Passos Coelho: As obras que o governo quer discutir já estavam previstas, mas não foram feitas “para cumprir a meta do défice”

(© Global Imagens)

O líder do PSD admitiu segunda-feira que as obras públicas que o governo pretende discutir com a oposição poderão ser as que já estavam definidas como prioritárias pelo anterior governo e não foram feitas para reduzir o défice.

“Tenho uma desconfiança de que as obras públicas que o governo está a pensar são todas aquelas que já estão decididas como prioritárias, estavam ao abrigo do Portugal 2020, mas o governo simplesmente não as fez porque tomou a opção – é a opção do governo, que nós respeitamos – de colocar o investimento público ao nível mais baixo de há muitos anos no nosso país, para cumprir a meta do défice”, disse.

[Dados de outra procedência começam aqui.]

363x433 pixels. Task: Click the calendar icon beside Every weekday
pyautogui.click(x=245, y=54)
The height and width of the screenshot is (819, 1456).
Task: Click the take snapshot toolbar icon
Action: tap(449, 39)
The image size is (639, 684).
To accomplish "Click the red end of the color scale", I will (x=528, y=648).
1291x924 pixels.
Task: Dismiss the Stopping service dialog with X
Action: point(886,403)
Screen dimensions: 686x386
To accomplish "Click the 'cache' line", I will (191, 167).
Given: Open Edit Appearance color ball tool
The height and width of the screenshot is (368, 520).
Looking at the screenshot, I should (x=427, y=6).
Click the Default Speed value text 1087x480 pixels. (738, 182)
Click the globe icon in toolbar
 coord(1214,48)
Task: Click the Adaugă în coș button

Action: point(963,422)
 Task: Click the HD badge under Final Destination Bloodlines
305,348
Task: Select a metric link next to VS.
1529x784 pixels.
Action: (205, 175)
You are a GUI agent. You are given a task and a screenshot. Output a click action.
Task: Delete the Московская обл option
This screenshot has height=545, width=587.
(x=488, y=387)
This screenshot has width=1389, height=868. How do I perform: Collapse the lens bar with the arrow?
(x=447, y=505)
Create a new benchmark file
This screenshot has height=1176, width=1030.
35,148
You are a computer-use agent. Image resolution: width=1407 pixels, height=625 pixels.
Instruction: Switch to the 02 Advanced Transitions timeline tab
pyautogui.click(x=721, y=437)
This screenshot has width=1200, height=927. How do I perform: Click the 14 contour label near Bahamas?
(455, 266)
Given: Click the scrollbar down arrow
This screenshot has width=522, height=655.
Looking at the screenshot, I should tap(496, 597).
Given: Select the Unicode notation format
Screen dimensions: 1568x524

Para Pedro Passos Coelho, que falava durante um encontro com apoiantes da coligação PSD/CDS-PP que concorre às eleições autárquicas para a Câmara de Palmela, “foram feitas escolhas” que implicaram que muitas das obras contratualizadas, ou previstas e calendarizadas ainda com o governo anterior, não tivessem sido realizadas pelo actual governo socialista.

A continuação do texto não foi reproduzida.